■ Prompt
The material below contains a line with "Task: Tap the" and a line with "738x1600 pixels.". Copy exactly those two lines and all lines between them.

(Given information begins)

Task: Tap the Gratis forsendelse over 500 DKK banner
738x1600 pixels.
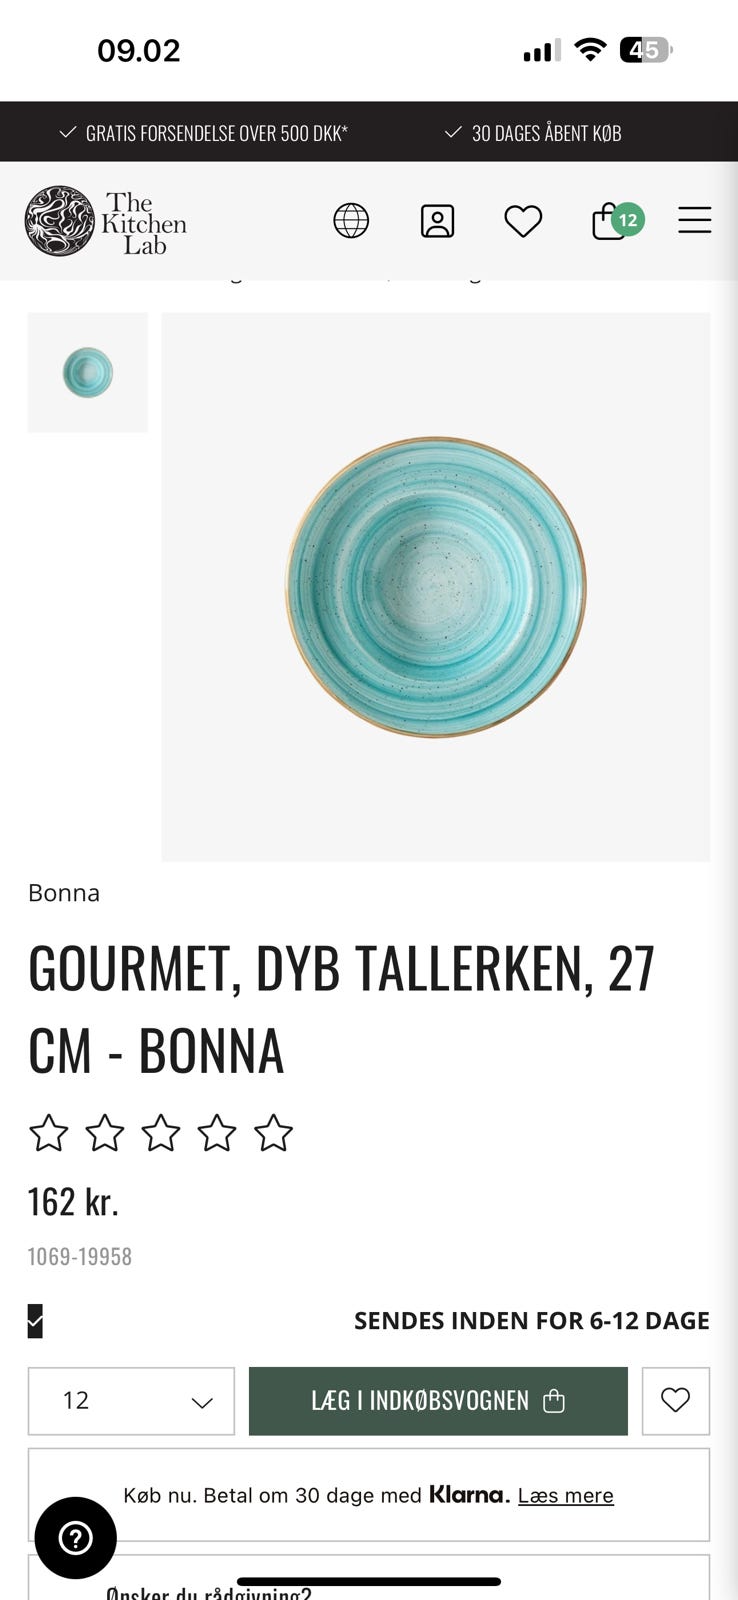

(Given information ends)
(Given information begins)

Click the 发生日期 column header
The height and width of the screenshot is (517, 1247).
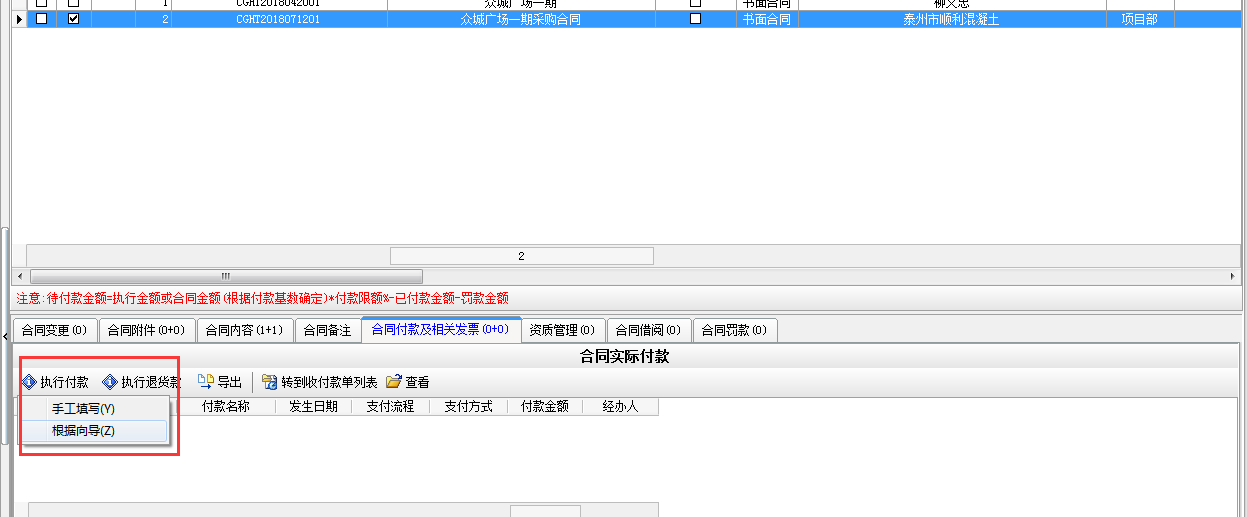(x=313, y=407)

(Given information ends)

■ Solution to the exercise
Task: Tap the Gratis forsendelse over 500 DKK banner
738x1600 pixels.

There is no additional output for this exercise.